Gender ideology among ever-married women in Turkey: the pervasive strength of patriarchy?
Ilknur Yüksel-Kaptanoglu, Hacettepe University
Eva Bernhardt, Stockholm University
Despite the rapid and considerable changes in family structure in the 90 years since the establishment of the Turkish Republic, it has been argued that the Turkish family still in many ways retains its authoritarian patriarchal character. In this paper we aim to shed some light on the question whether Turkey of today can be characterized as a decidedly patriarchal society, by analyzing data on women's gender role attitudes from the 2008 Turkey Demographic and Health Survey (TDHS). The majority of the attitude items included seem to capture some dimension of 'male supremacy' or 'male dominance'. There is a distinct rural-urban dimension in the response pattern. In addition, there is a strong educational gradient, meaning that highly educated women generally express less traditional gender role attitudes.
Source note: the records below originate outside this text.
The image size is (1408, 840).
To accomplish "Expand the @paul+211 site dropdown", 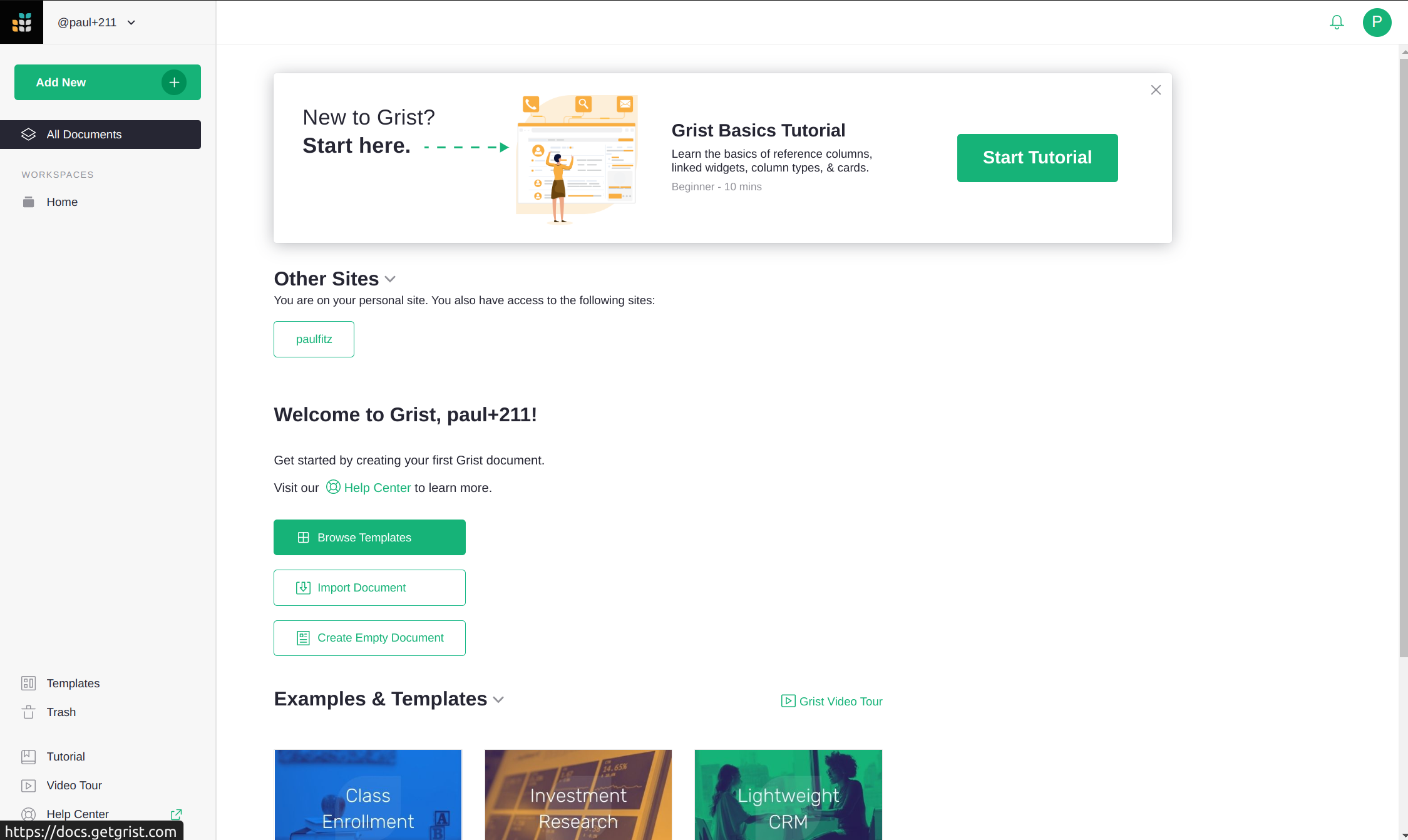I will [x=131, y=23].
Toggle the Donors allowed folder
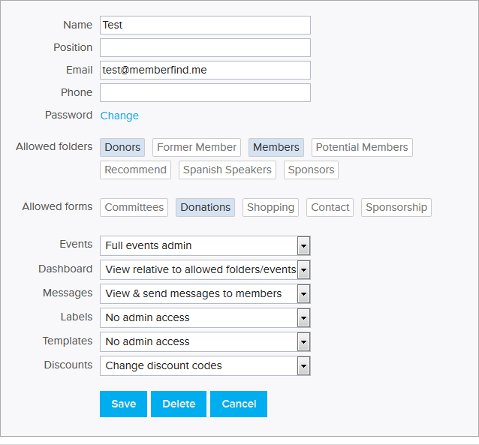Image resolution: width=479 pixels, height=445 pixels. [122, 147]
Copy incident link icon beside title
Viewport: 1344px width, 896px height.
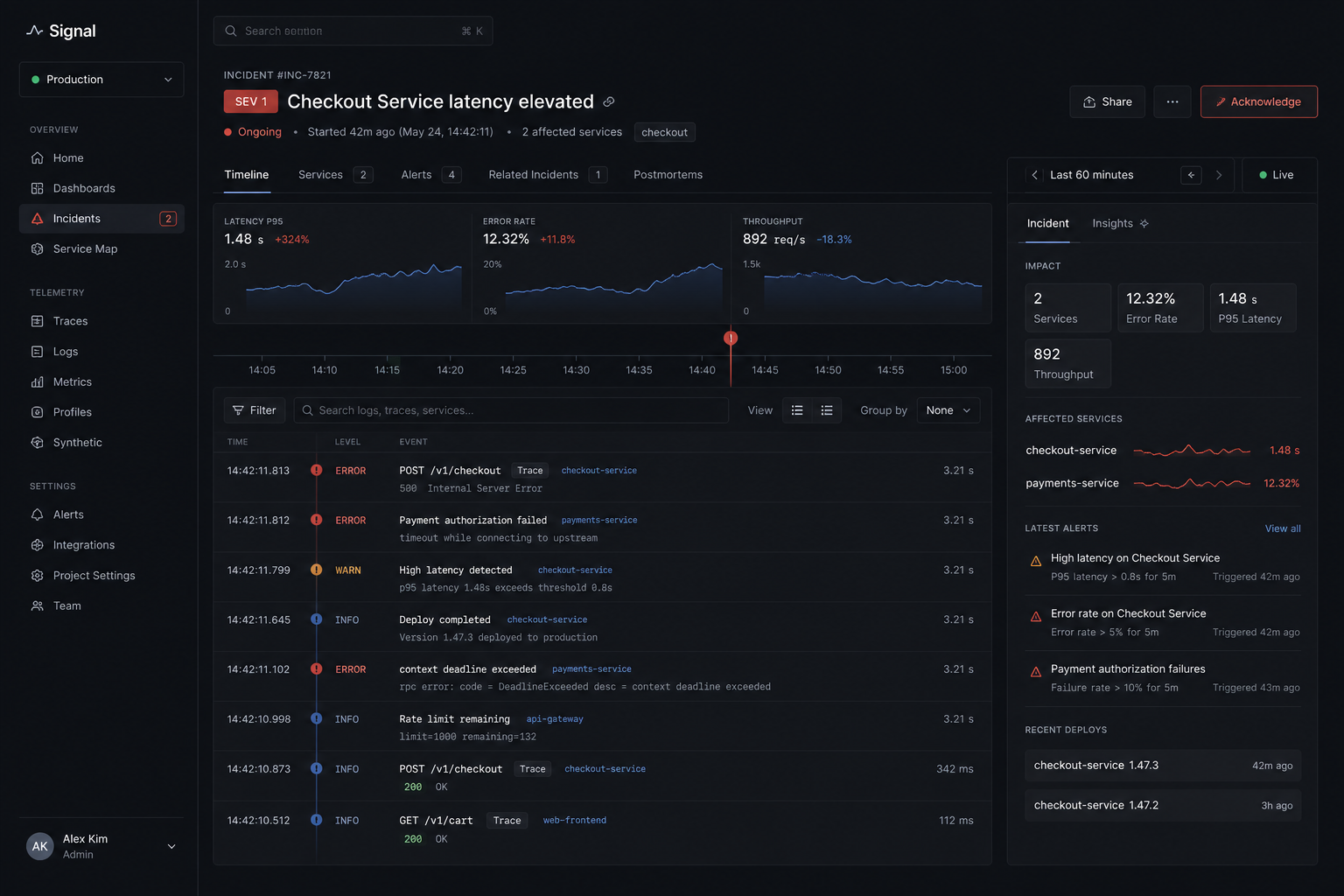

Parental literacy is also important, as is practice of religion. Performing factor analysis on the nine items capturing women's gender role attitudes, two factors were retained which we labeled male authority and female autonomy. We then divided the women into two groups according to their acceptance or non-acceptance of male authority and supporting female autonomy respectively: traditional, and non-traditional. Finally we ran logistic regression separately for attitudes to male authority and female autonomy, with the traditional group as the reference category. Women’s level of education and their religious practice work in opposite direction on attitudes to male authority and female autonomy. More education makes women more likely to hold non-traditional views (although for female autonomy this is true only for women with post-secondary education), while religious practice is associated with more traditional views, both regarding male authority and female autonomy. While we cannot say anything about trends over time, it would seem that acceptance of male authority is still relatively strong in Turkey. However, it seems to co-exist with considerable belief in female autonomy.